──────── Excerpted passage
Berry’s career as an essayist coincided with the American environmental movement, beginning with the first Earth Day in 1972. His essays have appeared in publications ranging from the Whole Earth Catalogue to Smithsonian magazine. As a contributing editor with Rodale Press from 1977 to 1979, Berry promoted the organic farming movement in essays and articles in the New Farm and Organic Gardening. A selfproclaimed generalist in an age of specialists, Berry addresses his essays to a broad and diverse audience of general readers, promoting with evangelistic fervor the values of economic and cultural self-reliance.
────────────────
──────── Records shown
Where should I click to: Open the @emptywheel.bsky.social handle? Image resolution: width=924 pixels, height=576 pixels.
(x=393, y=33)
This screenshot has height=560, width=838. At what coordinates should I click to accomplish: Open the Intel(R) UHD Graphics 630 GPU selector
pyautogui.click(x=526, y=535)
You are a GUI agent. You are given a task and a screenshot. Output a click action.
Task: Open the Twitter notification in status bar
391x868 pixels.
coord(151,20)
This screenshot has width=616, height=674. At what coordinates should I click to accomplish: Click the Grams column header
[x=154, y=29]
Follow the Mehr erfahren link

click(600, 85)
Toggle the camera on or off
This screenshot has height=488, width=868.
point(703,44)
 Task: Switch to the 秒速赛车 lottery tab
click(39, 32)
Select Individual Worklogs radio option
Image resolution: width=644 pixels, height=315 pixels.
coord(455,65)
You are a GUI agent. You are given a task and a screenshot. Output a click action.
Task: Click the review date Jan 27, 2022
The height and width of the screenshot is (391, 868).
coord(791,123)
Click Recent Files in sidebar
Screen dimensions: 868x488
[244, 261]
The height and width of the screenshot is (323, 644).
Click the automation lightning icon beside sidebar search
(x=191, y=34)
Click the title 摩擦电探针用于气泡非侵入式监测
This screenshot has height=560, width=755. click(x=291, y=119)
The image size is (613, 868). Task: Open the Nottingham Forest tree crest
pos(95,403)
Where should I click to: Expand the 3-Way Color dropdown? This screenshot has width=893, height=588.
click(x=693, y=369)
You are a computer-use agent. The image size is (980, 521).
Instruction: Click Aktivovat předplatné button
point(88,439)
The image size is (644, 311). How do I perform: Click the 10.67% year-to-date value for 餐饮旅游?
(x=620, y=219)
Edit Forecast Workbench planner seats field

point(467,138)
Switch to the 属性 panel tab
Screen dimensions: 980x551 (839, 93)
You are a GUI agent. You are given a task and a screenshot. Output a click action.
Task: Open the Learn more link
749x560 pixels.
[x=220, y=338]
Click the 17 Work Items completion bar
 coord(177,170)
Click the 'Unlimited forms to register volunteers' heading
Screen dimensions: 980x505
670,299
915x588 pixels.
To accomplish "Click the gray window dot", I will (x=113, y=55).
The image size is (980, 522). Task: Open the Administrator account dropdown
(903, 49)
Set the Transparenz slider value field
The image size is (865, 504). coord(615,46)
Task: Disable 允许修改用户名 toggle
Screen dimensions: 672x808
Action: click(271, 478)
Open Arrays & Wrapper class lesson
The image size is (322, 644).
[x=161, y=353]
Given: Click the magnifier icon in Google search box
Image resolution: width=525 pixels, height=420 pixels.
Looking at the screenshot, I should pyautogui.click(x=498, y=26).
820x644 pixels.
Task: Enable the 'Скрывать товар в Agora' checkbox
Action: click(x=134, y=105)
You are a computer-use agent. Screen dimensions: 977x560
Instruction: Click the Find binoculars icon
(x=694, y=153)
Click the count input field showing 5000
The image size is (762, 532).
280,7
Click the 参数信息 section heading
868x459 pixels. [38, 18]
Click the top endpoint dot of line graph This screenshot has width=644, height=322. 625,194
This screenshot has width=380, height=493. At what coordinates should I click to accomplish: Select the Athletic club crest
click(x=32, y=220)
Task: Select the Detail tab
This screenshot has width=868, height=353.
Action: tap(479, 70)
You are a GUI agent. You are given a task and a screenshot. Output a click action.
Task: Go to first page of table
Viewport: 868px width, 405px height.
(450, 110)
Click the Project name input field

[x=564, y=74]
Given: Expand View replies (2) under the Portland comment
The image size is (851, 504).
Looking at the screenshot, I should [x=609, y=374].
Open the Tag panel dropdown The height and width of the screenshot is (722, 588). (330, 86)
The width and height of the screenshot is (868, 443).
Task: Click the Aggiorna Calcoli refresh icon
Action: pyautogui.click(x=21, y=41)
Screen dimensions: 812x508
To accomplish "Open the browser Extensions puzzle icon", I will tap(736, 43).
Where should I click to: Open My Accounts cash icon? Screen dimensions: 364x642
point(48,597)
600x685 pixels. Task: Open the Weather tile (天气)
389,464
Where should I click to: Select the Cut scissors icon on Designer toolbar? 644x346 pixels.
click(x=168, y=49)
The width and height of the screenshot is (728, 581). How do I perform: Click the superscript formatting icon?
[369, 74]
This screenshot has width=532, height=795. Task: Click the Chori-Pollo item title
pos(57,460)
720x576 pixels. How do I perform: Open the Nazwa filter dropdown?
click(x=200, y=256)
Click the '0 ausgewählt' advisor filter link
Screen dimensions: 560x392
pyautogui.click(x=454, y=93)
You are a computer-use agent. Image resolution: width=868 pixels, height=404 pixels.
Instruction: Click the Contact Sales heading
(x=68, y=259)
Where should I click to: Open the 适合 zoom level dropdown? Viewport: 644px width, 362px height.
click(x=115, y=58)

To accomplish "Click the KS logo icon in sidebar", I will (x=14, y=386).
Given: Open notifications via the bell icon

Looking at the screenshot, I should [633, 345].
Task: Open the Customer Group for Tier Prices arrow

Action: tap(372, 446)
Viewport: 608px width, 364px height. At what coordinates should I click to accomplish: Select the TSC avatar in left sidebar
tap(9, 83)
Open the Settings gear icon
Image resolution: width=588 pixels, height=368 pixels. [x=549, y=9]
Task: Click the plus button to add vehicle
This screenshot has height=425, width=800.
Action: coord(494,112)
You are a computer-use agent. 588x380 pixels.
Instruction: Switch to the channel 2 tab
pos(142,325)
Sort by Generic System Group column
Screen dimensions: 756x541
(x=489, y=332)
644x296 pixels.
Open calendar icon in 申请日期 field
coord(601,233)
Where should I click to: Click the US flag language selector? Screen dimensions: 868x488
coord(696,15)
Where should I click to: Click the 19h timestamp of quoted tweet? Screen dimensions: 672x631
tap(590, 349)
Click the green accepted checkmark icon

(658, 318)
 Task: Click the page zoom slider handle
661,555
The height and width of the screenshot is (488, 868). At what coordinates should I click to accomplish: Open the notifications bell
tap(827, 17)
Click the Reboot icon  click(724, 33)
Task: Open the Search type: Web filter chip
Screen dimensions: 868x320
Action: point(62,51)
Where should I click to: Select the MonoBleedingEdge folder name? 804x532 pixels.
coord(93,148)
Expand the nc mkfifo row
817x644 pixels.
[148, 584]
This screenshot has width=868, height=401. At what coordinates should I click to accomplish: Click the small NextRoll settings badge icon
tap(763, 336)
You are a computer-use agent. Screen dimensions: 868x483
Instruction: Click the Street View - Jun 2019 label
────────────────
What to work on.
Transcribe part of the passage on Berry's career as an essayist, beginning at the words that contain "Berry’s career as" and stopping after "and cultural self-reliance.". The data come from a source unrelated to the passage on Berry's career as an essayist.

Full solution.
Berry’s career as an essayist coincided with the American environmental movement, beginning with the first Earth Day in 1972. His essays have appeared in publications ranging from the Whole Earth Catalogue to Smithsonian magazine. As a contributing editor with Rodale Press from 1977 to 1979, Berry promoted the organic farming movement in essays and articles in the New Farm and Organic Gardening. A selfproclaimed generalist in an age of specialists, Berry addresses his essays to a broad and diverse audience of general readers, promoting with evangelistic fervor the values of economic and cultural self-reliance.